- [Document text]
Towpath Focus: Adventures of a Growth Manager in Valueland


By David Snowball

On December 31, 2019, Oelschlager Investments launched the Towpath Focus Fund (TOWFX). The fund invests in 25-40 domestic stocks regardless of market capitalization. The fund is managed by Mark Oelschlager.

Towpath is a concentrated, all-cap equity fund. The portfolio currently holds 41 securities. About 15% of the portfolio is invested in non-US stocks and 12% in cash. Compared to its Morningstar peers, the fund has more cash, more international, and more small-cap exposure. The portfolio stocks are higher growth companies (measured by sales, cash-flow, and book value growth) that sell for lower prices (measured by price-to-book, price-to-earnings, and price-to-sales) with higher returns than either their peers or their index.

Portfolio construction begins with macro-level assessments of the economy, proceeds to analyses of industries and sectors, then ends by buying and holding the most attractive stocks in the most attractive sectors. Mr. Oelschlager has a long and adamant tradition in favor of buying and holding just a few best-of-class stocks so that one might anticipate turnover in the single digits. While the reported turnover is higher than that, almost all of the portfolio stocks were first purchased in the fund’s opening months. In 2022, just three new names appeared: Novartis, Hillenbrand (a manufacturer most known for its funeral products subsidiary, Batesville), and online travel agency Booking Holdings.

The portfolio is not static but is responsive to long-term dynamics rather than short-term frenzies.

- [Items]
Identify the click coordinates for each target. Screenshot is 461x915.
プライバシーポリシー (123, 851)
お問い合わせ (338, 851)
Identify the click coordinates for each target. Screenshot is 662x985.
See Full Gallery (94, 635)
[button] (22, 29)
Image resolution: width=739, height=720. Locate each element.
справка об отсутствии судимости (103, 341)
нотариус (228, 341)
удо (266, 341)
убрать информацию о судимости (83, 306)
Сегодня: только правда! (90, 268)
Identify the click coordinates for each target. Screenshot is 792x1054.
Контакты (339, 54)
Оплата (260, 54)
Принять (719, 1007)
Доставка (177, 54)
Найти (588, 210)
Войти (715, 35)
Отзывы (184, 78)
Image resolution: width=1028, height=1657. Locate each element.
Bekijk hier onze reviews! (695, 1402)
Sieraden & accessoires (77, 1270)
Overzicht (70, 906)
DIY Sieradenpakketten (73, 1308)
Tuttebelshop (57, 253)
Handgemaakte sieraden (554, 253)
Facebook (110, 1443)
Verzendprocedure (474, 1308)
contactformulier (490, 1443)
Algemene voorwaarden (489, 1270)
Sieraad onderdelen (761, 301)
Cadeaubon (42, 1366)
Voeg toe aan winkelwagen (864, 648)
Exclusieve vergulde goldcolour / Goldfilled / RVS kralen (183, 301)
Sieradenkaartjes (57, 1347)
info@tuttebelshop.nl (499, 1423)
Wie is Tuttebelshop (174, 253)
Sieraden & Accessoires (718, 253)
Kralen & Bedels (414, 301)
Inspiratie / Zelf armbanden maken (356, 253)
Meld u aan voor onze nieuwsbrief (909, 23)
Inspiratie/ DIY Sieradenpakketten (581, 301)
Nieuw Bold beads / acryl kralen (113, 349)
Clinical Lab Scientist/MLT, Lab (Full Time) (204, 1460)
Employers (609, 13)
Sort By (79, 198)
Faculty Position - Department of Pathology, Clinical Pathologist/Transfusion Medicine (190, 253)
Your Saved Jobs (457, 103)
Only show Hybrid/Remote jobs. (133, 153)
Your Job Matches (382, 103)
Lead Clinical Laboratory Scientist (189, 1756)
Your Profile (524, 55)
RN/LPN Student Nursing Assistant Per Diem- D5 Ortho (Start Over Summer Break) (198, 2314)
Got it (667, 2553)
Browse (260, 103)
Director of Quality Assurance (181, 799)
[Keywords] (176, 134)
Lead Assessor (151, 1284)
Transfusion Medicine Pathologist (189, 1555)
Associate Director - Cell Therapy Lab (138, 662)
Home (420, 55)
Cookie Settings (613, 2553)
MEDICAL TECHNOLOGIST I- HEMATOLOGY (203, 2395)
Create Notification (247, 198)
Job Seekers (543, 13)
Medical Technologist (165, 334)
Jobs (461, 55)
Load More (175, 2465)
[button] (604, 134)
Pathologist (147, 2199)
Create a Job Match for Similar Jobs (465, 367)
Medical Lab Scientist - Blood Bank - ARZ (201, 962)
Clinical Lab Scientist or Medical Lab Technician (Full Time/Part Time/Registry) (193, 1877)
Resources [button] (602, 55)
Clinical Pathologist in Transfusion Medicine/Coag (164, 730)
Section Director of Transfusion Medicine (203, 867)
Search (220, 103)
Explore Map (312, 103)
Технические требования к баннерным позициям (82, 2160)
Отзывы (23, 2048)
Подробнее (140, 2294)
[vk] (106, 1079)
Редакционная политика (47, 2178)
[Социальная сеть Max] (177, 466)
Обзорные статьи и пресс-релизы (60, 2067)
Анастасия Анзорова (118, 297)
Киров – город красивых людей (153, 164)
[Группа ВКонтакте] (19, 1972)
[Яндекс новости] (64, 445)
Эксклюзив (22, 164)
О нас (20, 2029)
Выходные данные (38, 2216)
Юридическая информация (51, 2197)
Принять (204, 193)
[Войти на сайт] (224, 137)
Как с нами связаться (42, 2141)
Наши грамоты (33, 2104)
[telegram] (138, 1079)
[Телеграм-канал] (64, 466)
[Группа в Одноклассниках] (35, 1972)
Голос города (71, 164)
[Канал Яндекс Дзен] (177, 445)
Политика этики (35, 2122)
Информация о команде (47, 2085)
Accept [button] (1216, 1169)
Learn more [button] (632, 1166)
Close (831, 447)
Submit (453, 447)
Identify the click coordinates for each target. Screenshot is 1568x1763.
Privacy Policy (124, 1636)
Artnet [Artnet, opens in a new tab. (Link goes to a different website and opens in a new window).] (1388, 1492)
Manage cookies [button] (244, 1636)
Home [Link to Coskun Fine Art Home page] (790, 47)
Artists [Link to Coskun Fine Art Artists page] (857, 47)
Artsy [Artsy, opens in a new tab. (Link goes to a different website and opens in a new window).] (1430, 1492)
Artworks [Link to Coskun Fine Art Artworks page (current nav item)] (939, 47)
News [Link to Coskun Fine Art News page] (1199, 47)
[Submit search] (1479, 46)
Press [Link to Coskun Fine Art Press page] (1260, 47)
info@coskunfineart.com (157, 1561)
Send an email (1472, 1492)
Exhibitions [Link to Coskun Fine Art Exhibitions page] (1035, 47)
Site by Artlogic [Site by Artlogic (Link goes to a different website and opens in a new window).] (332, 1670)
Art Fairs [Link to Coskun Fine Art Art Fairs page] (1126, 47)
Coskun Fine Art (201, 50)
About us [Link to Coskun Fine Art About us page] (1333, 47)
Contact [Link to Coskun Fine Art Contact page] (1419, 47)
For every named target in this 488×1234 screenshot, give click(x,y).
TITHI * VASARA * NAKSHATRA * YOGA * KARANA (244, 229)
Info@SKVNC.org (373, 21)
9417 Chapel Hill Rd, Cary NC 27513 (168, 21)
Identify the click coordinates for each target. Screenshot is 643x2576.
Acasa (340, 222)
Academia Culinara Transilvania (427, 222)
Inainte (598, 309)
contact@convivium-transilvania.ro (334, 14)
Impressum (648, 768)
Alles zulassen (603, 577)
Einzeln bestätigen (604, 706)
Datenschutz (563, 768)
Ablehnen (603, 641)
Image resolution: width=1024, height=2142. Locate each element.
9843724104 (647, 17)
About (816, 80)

- [What is being asked]
Pick up the Towpath Focus fund profile after its last sentence and continue writing it.

- [Exercise result]
We manage our portfolios in a way that respects the potential for change.  In fact, we regularly try to find opportunities in stocks that would be positively impacted by the potential change.  Oftentimes, the market prices securities as if prevailing conditions will be in place for a long time, but history shows that change is normal.  Understanding this helps us not only find attractive investments but avoid potentially damaging ones as well. (2022 Q3 shareholder letter)

Sometimes, people matter

We first began tracking Mr. Oelschlager about 15 years ago during his time at Oak Associates. Mr. Oelschlager served as manager of Pin Oak Equity Fund (POGSX) from 2005-2019, initially as a co-manager, then beginning in June 2006, as sole manager. Mr. Oelschlager also managed or co-managed five other funds, served as the co-CIO for Oak Associates, and was responsible for about 700 million dollars in separately managed accounts.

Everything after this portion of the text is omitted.